Mais non content de ce qu'il a obtenu, Erdogan a fait part de la dernière, pour l'instant, de ses exigences : sortir du marasme les relations gelées avec l'Union européenne. Depuis 2018, Bruxelles et Ankara avaient totalement suspendu le prétendu processus d'adhésion de la Turquie, sous prétexte que celle-ci, loin de respecter les différentes étapes d'adaptation à l'acquis communautaire, s'en éloignait de plus en plus, notamment dans les chapitres les plus sensibles, ceux relatifs aux libertés individuelles, avec un accent particulier sur la liberté d'expression, et à la séparation des pouvoirs, avec également de sérieuses mises en garde quant à l'indépendance de la justice.
Conscient des fortes réserves de Bruxelles quant à l'acceptation d'une "revitalisation" du processus d'adhésion, Erdogan a forcé Biden à faire une déclaration qui, dans la capitale européenne, a été perçue comme une imposition : "Les États-Unis ont toujours soutenu la voie de la Turquie vers l'adhésion à l'UE", bien qu'il ait précisé par la suite que ce processus était une question bilatérale devant être résolue par Bruxelles et Ankara.
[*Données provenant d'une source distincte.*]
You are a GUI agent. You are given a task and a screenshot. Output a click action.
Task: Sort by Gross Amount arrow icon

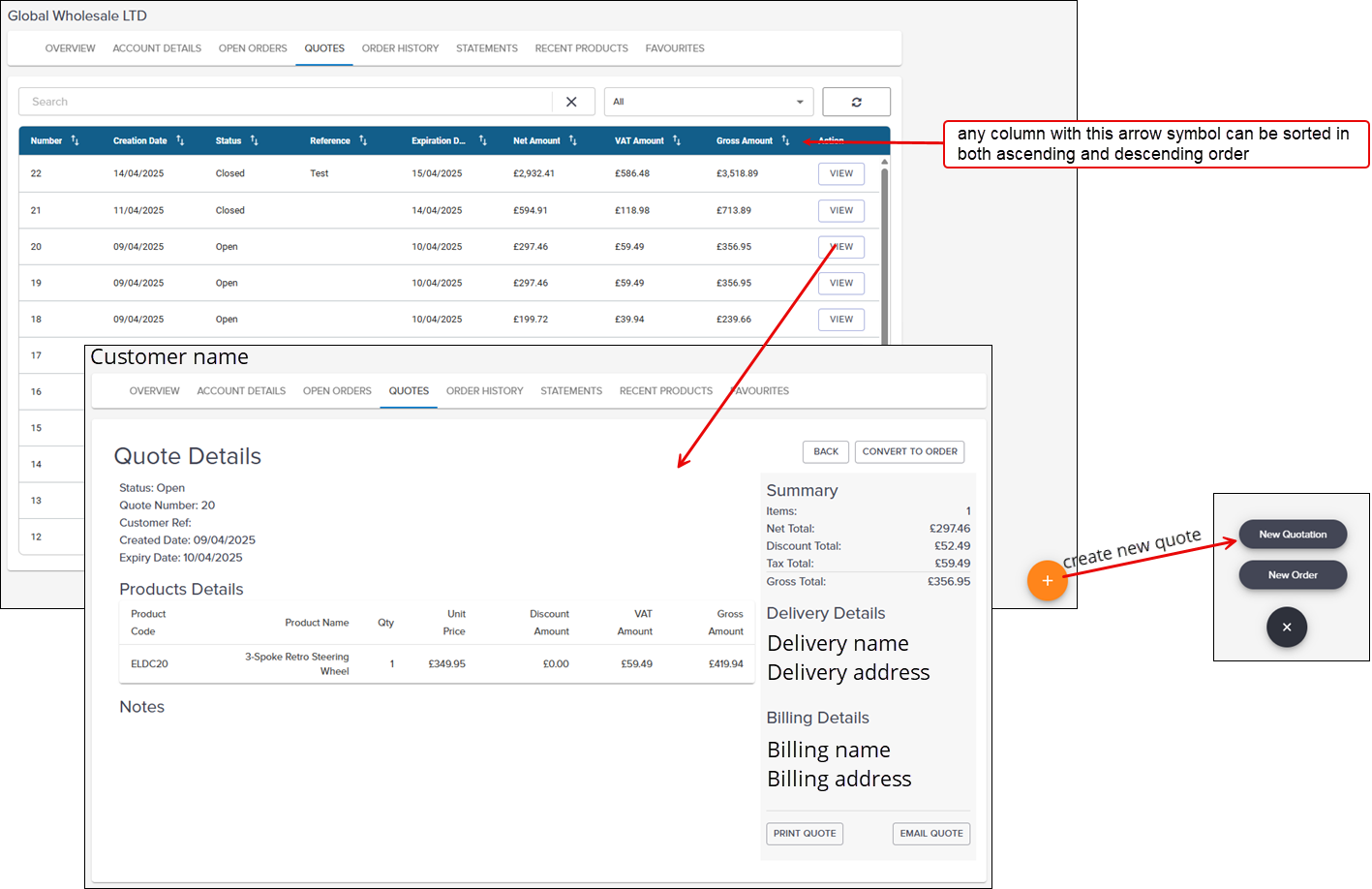click(785, 140)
La réalité est que le président du Conseil européen, le Belge Charles Michel, a tenu une réunion effectivement bilatérale avec Erdogan, à l'issue de laquelle Michel a écrit sur son compte Twitter que les deux avaient tenu une telle réunion et que le contenu de la réunion s'était concentré sur la "revitalisation de nos relations" après avoir exploré les opportunités de coopération entre l'UE et la Turquie. Une reconnaissance implicite que cette "revitalisation" fait partie du prix à payer pour permettre à Stockholm de passer définitivement sous le parapluie de l'OTAN, d'autant plus que le Conseil européen, réuni peu avant, avait rejeté la revendication d'Ankara.
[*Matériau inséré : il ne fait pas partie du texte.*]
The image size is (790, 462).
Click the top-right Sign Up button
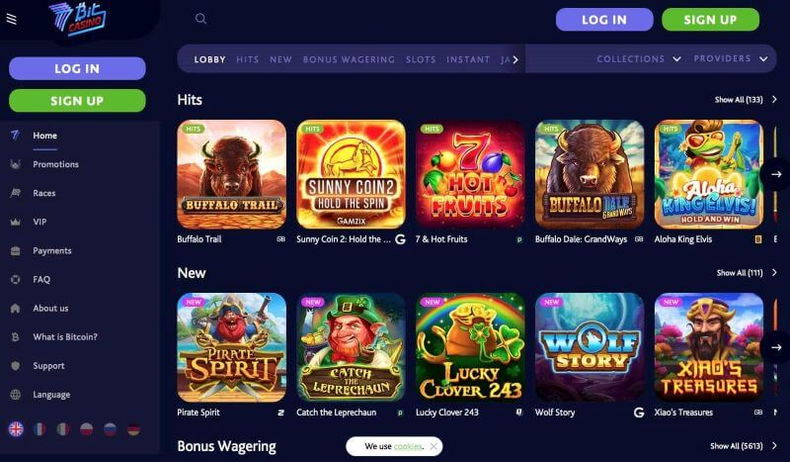tap(710, 20)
Avec tout ce bagage, Erdogan rentre en Turquie avec son sac de concessions presque plein. Et avec un atout supplémentaire : la ratification nécessaire de l'entrée de la Suède par le parlement turc, où le président dispose d'une majorité écrasante. Une procédure que la chambre législative turque pourrait retarder ou avancer, selon que le président estime ou non que les délais des engagements pris sont respectés à sa guise.